**Available records**
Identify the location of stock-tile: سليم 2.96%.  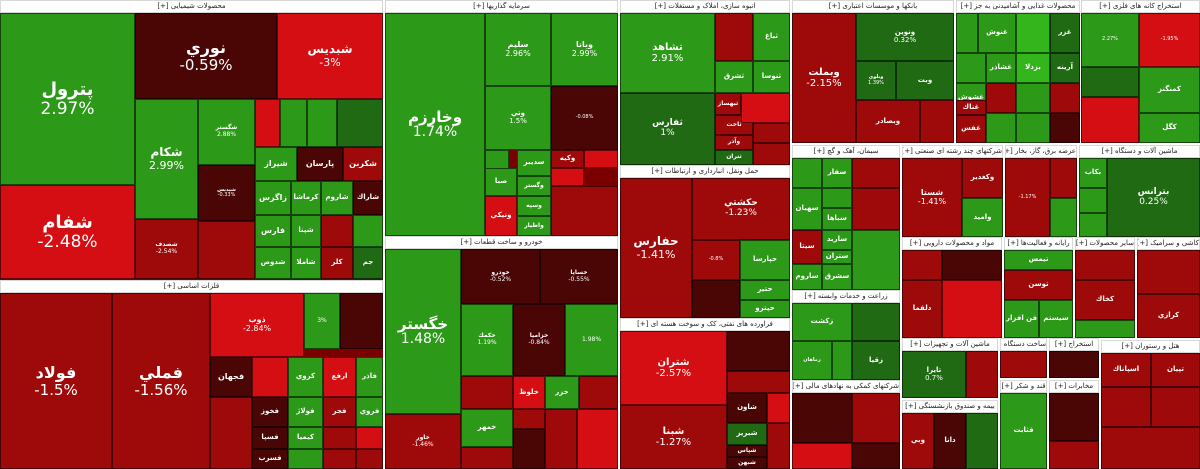
(518, 50).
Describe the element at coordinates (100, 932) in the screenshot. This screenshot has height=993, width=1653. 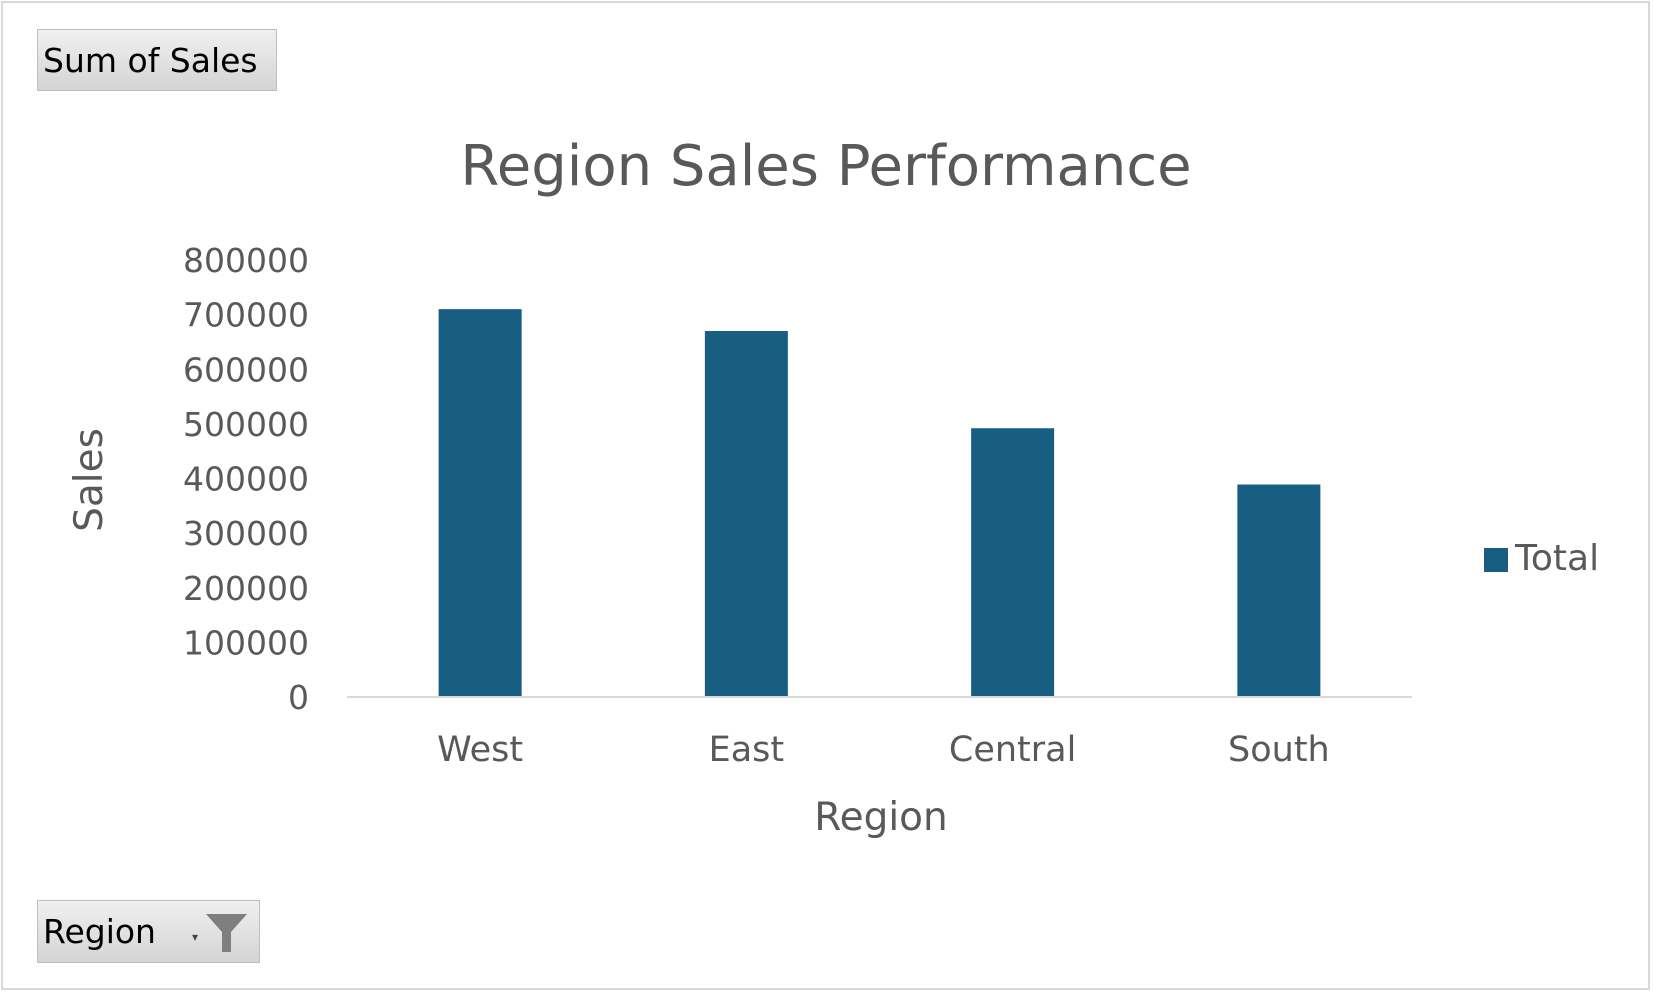
I see `axis-field-label: Region` at that location.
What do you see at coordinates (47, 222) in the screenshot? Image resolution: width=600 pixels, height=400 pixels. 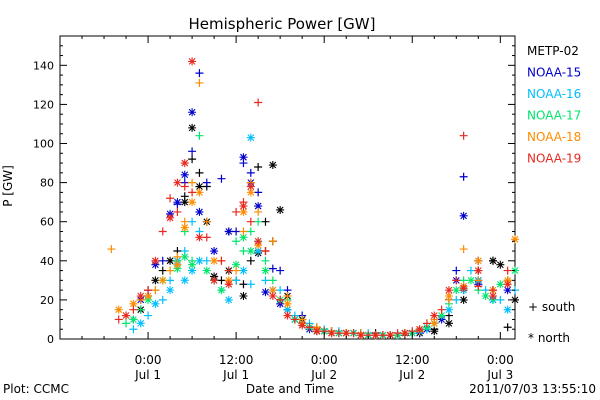 I see `y-tick-label-3: 60` at bounding box center [47, 222].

**Written task**
Output the lines from the first one through the line containing "at that location.", both ends included, exactly as they appear, leaving out the pictures.

**Answer box**
Identify the location of stock-tile: سليم 2.96%.  
(518, 50).
Describe the element at coordinates (100, 932) in the screenshot. This screenshot has height=993, width=1653. 
I see `axis-field-label: Region` at that location.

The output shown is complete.